(Exercise input):

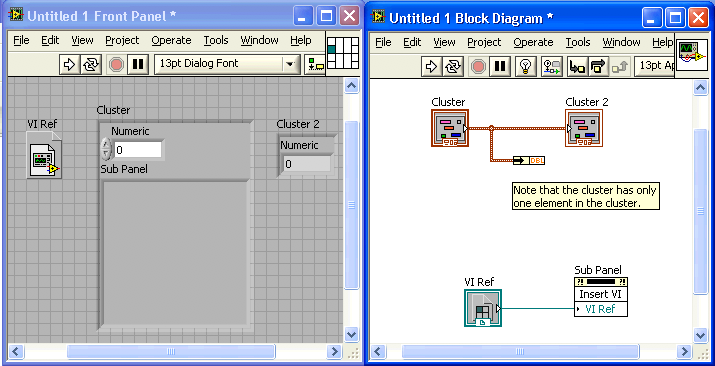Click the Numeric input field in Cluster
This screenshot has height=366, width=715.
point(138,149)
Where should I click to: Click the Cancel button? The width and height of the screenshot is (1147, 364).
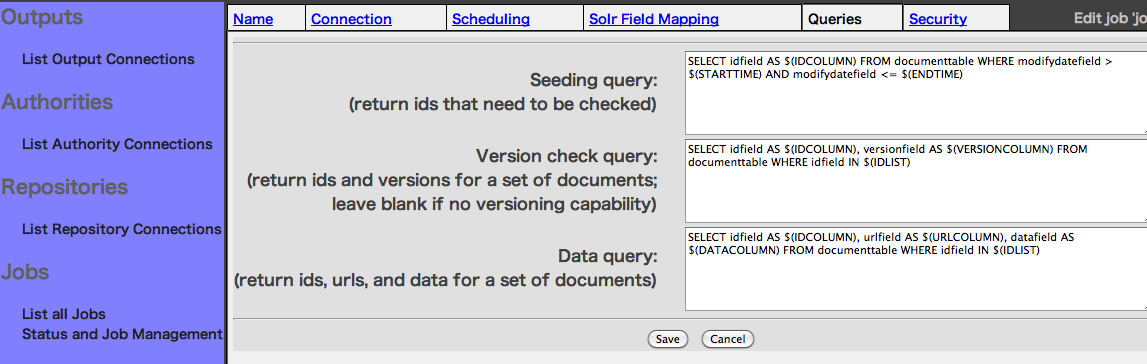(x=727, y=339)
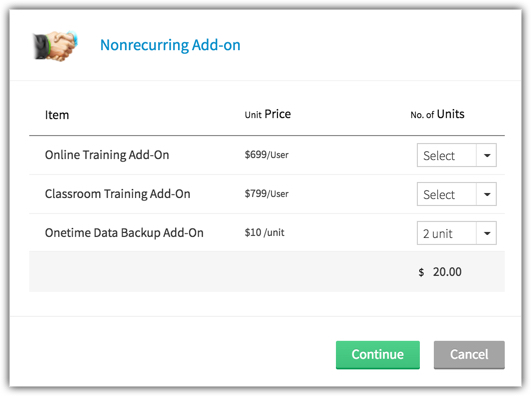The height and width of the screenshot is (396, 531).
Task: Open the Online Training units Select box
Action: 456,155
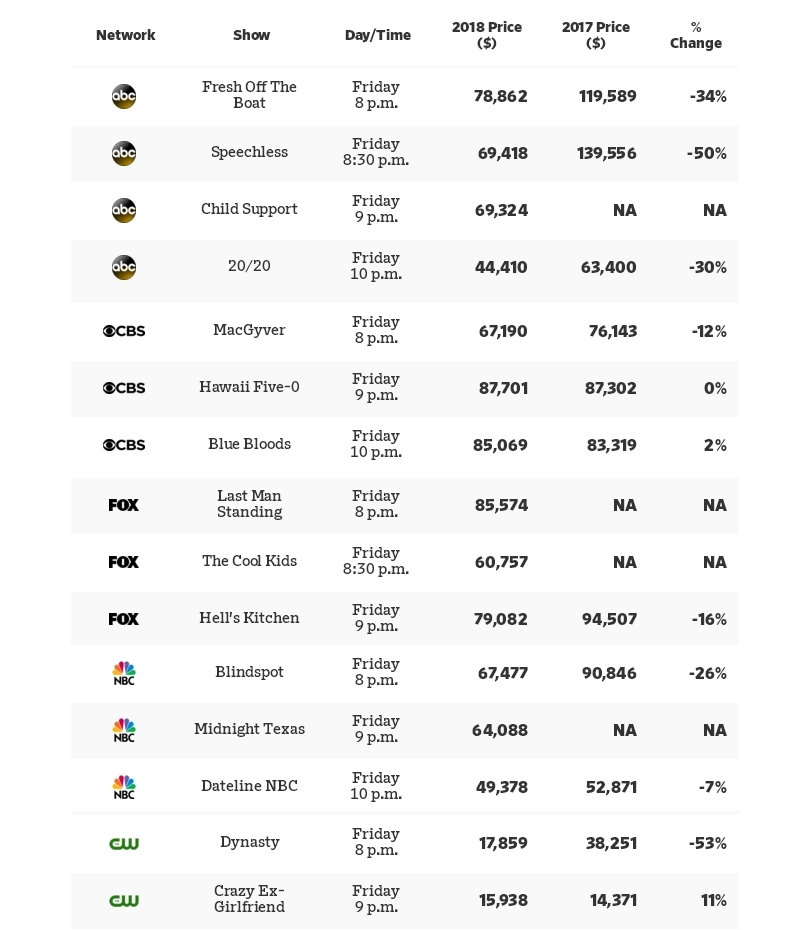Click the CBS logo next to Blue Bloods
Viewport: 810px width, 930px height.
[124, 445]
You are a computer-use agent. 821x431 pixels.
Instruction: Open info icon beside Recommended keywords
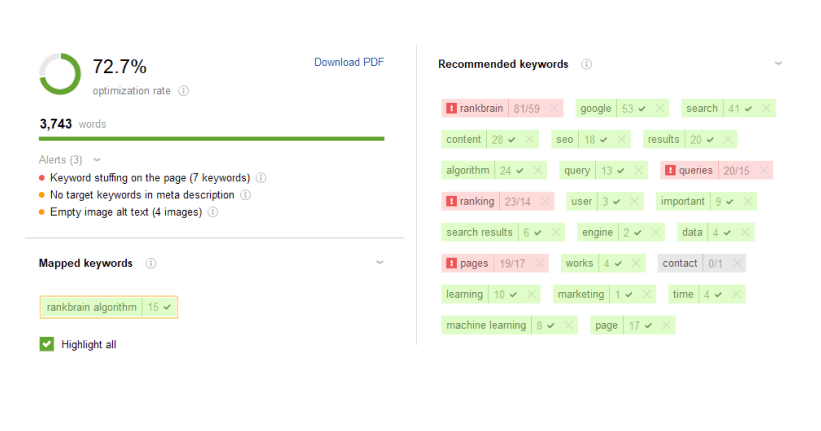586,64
==
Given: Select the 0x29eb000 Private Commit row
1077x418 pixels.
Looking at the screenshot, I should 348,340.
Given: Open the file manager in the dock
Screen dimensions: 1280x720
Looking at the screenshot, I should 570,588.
--
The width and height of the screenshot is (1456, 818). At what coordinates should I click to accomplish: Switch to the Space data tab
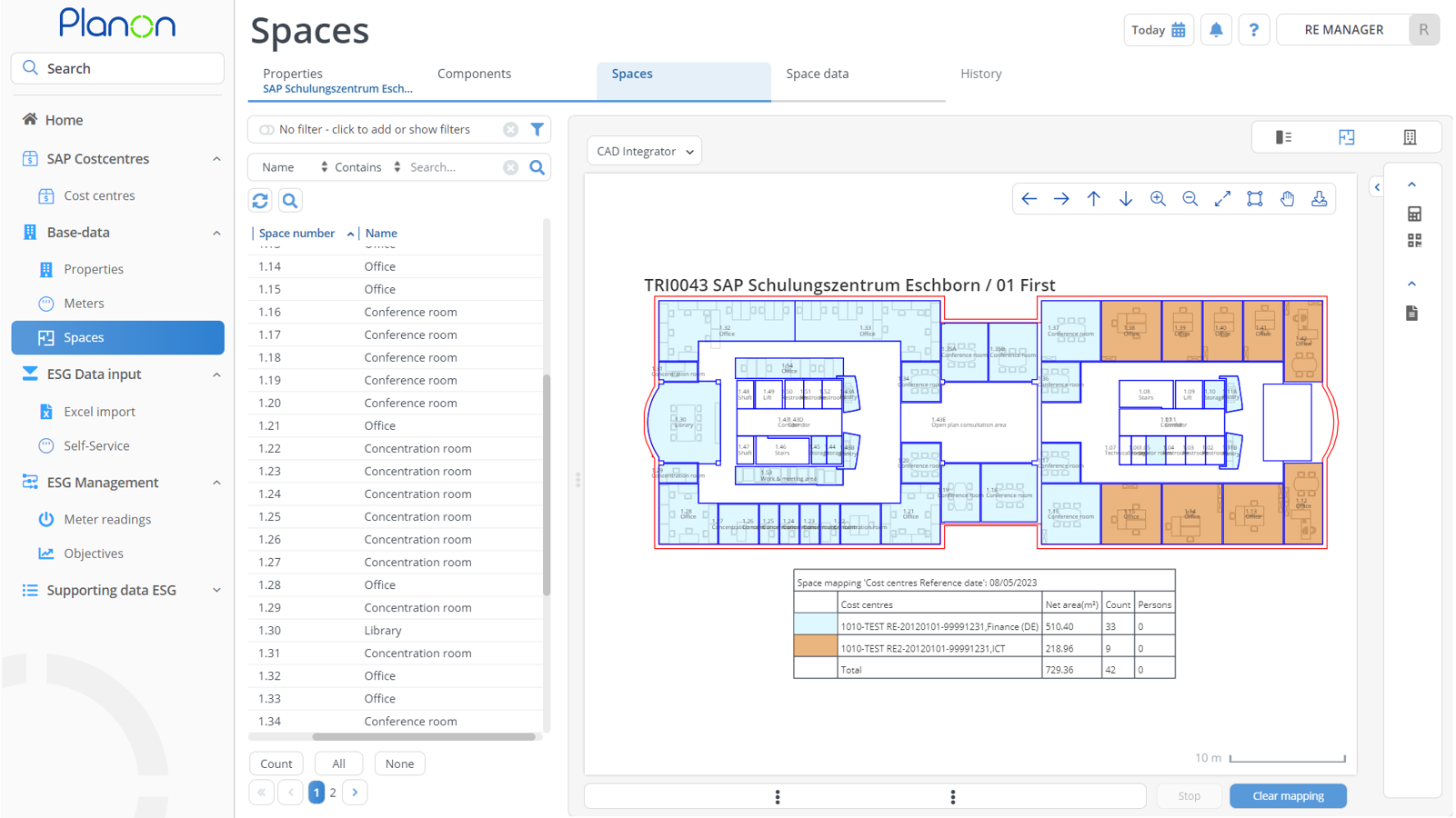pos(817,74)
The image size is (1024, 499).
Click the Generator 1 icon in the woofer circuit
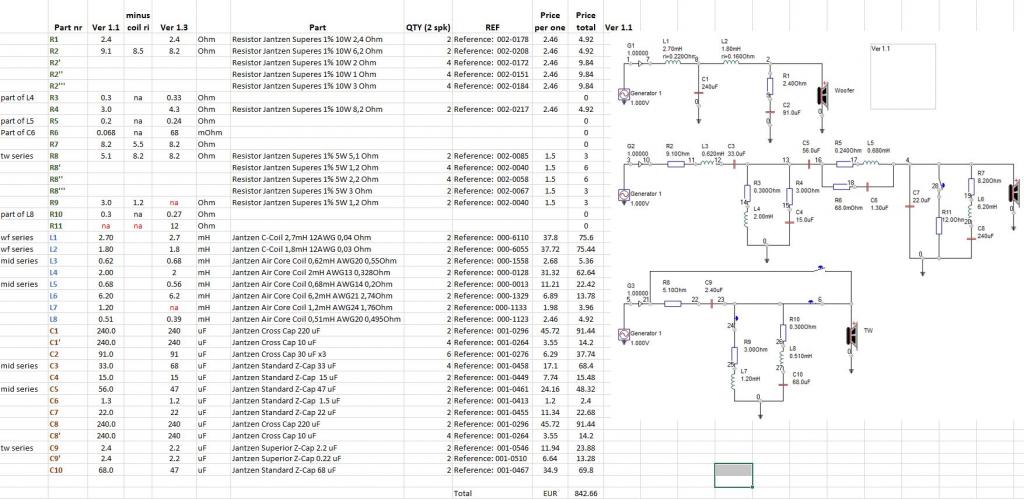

(Exercise details):
Report how many lines above include "Given". Nothing else.

(Exercise answer):
2